The Faculty of Pharmaceutical Medicine (FPM) welcomes the release of the data from the interim analysis of the first Novavax COVID-19 vaccine Phase III trial. The vaccine was studied in over 20,000 patients across the UK and South Africa, and showed efficacy of 89% in the UK trial (56 cases on placebo and 6 on vaccine). Importantly, the timing of the trial overlapped the emergence of the “UK variant”, and over half the UK cases had this strain: the vaccine showed 86% efficacy in these patients. A quarter of the patients were over 65 years of age, and no serious safety signals were reported.

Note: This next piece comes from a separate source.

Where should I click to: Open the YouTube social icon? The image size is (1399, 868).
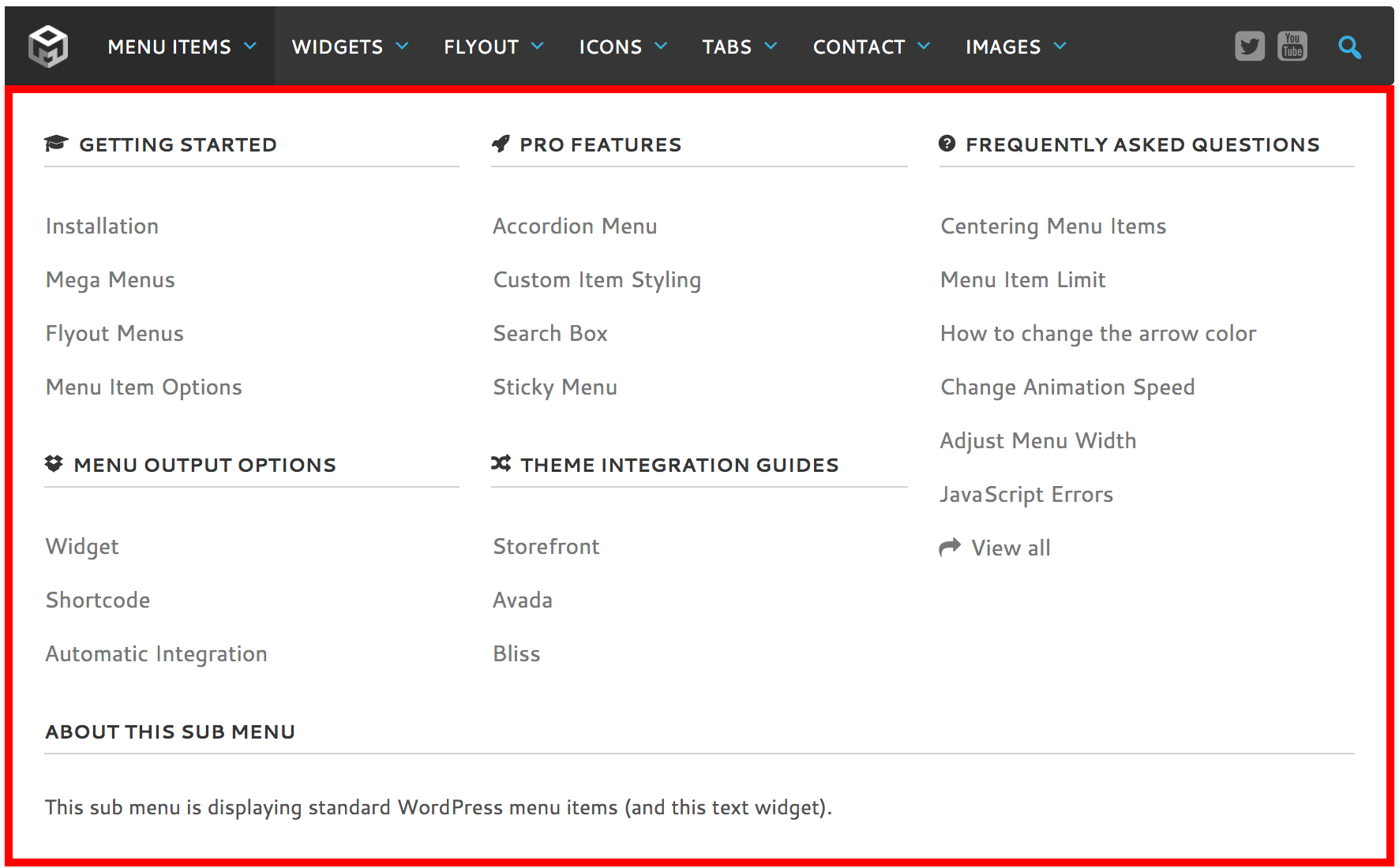click(x=1292, y=47)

This vaccine uses a novel nanoparticle technology in which the complete spike protein of SARS-CoV-2 is linked to a proprietary adjuvant, Matrix-M, which enhances the immune response. This is a more traditional approach to vaccine development than the mRNA and viral vector vaccines already approved: the GSK/Sanofi vaccine also uses a protein/adjuvant approach but failed to show sufficient immune responses and has been delayed.

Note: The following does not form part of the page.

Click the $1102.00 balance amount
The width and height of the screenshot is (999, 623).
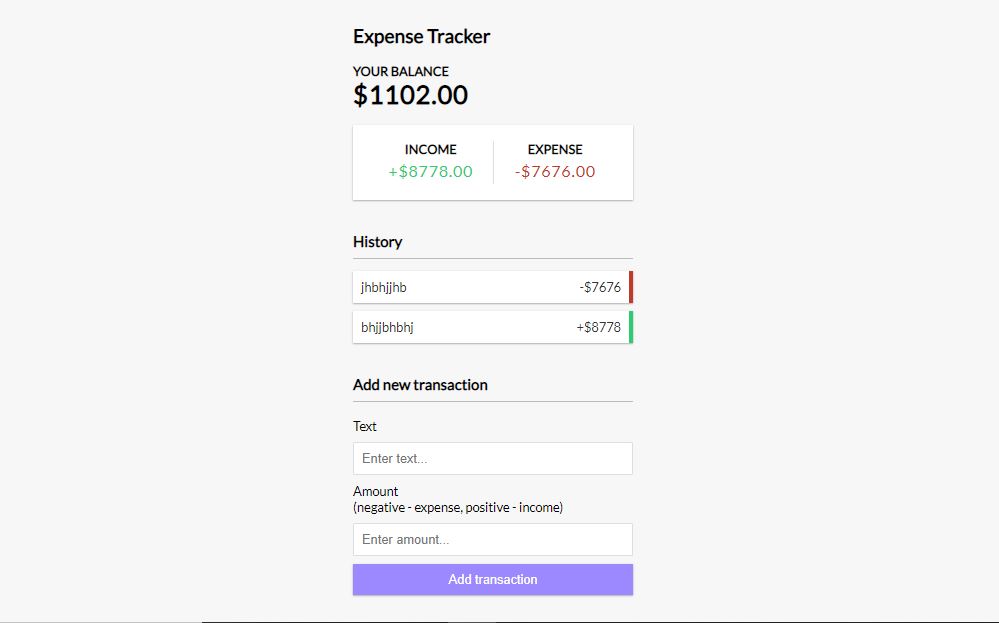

In a preliminary analysis of a smaller, Phase 2 study in South Africa, efficacy was also observed in protecting against the South Africa variant which was dominant by the time of the trial; the estimate of efficacy was lower (60%) because of fewer cases, but the confidence limits were broad and overlapped those of the larger study. Of interest, one third of the patients enrolled were positive for prior Covid-19 infection, suggesting that prior infection with the wild type virus may not completely protect against the new variant.
Novavax has started a rolling submission to the MHRA, who will review the data and make a decision on whether to authorise the vaccine for use in the UK. The UK, which helped to fund the development and manufacturing, has ordered 60m doses of the vaccine, which will be manufactured in Stockton-on-Tees. Shipments are reported to be starting by April.
This is yet more good news for the effort to develop a range of vaccines against Covid 19, and is the first clinical data suggesting efficacy against the current UK and South Africa variants.
If needed, this technology can also be rapidly adapted, to address emerging strains. The consensus is that full scale clinical trials will not be needed to approve new versions of the various vaccines.
This statement was prepared by Gillies O’Bryan-Tear with input from Sheuli Porkess, Penny Ward, Craig Hartford and Renata Crome.